---------- RECORDS ----------

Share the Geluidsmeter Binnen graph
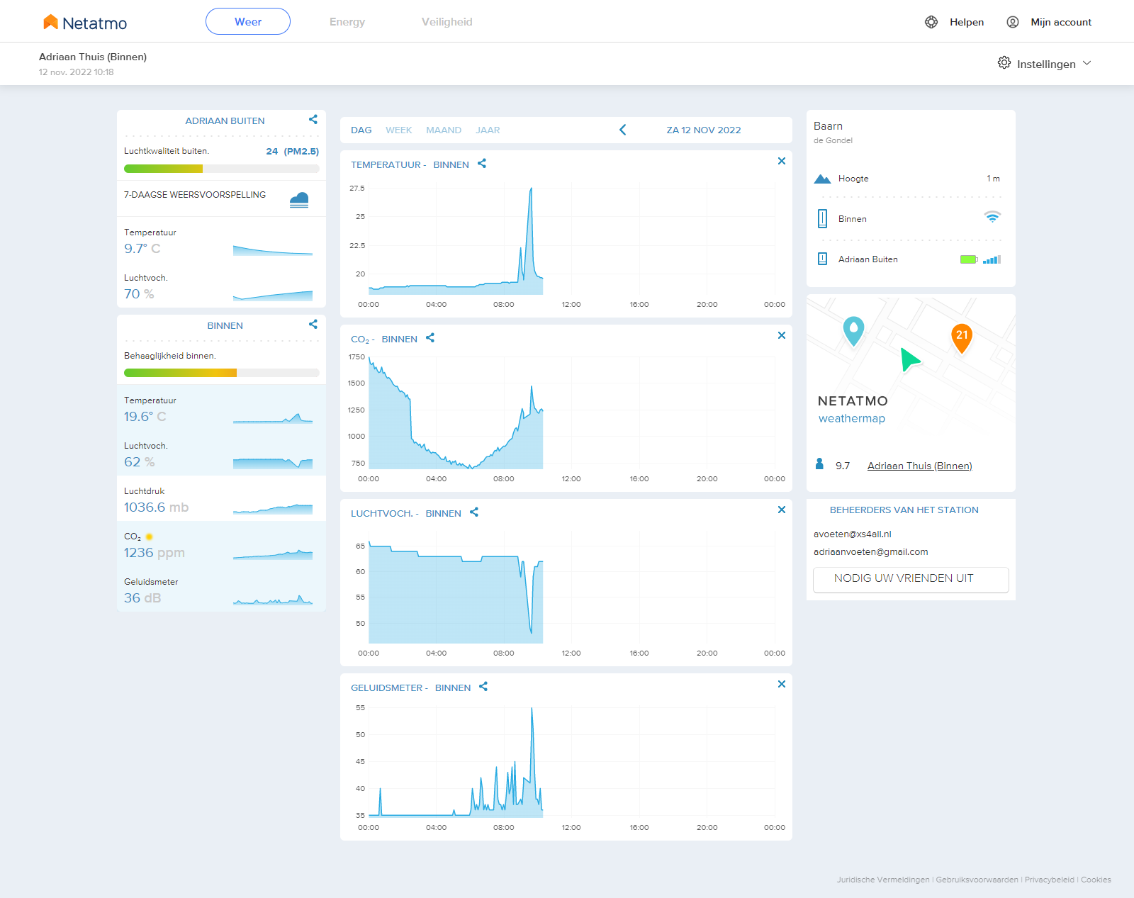The image size is (1134, 898). pyautogui.click(x=483, y=687)
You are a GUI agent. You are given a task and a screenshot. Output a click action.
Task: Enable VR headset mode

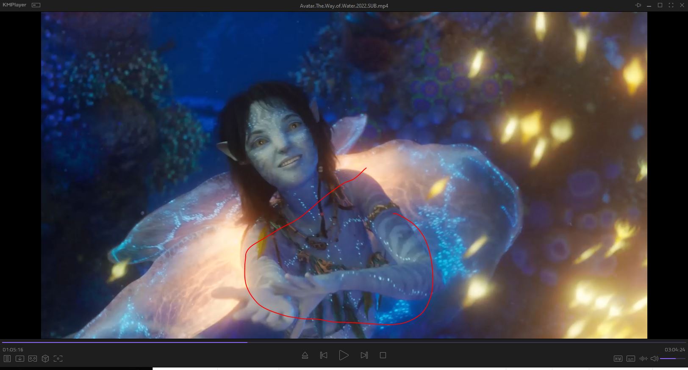pyautogui.click(x=33, y=359)
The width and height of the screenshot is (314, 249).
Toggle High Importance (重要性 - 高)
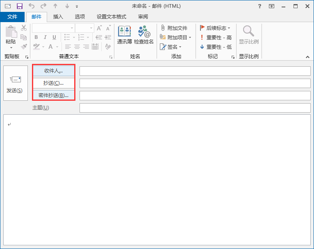[x=216, y=37]
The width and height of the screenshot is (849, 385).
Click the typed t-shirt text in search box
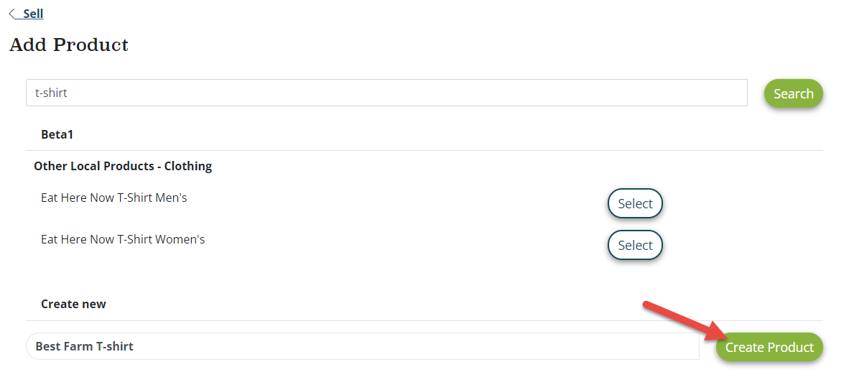(x=51, y=93)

----------

## THE PROBLEM
Pictures are to be dropped, and the remaining data set down exactly.

## PROBLEM SOLUTION
Share the Geluidsmeter Binnen graph
The image size is (1134, 898). pyautogui.click(x=483, y=687)
You are a GUI agent. You are given a task and a screenshot. Output a click action.
Task: Enable VR headset mode

pyautogui.click(x=33, y=359)
The width and height of the screenshot is (314, 249).
Toggle High Importance (重要性 - 高)
[x=216, y=37]
The width and height of the screenshot is (849, 385).
Click the typed t-shirt text in search box
(x=51, y=93)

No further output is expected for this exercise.